[DATA SHOWN — start]

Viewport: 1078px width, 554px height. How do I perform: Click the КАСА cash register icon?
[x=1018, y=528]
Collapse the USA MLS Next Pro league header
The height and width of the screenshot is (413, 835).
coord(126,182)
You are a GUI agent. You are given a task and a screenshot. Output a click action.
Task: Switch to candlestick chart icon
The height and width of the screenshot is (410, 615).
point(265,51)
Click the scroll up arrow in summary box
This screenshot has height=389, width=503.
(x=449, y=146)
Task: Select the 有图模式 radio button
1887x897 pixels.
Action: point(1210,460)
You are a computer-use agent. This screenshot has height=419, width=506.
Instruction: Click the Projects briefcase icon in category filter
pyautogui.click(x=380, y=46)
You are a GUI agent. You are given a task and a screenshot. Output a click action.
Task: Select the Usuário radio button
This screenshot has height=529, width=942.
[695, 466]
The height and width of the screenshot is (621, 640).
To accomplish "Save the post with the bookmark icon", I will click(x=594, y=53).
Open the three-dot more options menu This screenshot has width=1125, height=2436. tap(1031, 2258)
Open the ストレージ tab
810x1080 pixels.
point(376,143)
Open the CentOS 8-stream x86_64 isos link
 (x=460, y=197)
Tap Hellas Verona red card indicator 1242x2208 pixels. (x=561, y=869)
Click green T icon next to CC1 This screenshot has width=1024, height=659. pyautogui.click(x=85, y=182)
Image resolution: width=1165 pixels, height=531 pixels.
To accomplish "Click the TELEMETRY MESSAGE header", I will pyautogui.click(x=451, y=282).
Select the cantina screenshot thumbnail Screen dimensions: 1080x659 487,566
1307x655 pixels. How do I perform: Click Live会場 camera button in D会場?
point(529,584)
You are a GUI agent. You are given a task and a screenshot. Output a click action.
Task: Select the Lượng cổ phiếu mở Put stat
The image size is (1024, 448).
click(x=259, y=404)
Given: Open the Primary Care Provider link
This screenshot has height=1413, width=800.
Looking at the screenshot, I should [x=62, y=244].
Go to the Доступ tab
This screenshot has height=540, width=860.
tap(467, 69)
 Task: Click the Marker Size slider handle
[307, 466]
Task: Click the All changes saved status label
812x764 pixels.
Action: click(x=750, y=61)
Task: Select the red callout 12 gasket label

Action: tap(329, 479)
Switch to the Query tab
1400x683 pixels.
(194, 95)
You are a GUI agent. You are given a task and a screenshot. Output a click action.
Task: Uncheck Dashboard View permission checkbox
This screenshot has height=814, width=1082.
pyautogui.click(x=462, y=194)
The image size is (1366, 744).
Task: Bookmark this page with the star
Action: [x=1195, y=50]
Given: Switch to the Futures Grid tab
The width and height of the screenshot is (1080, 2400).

[DATA SHOWN — finish]

### WHAT THE TASK ASKS
Pull each line containing the word "radio" out of the data above.

### OUTPUT OF THE TASK
Task: Select the 有图模式 radio button
Task: Select the Usuário radio button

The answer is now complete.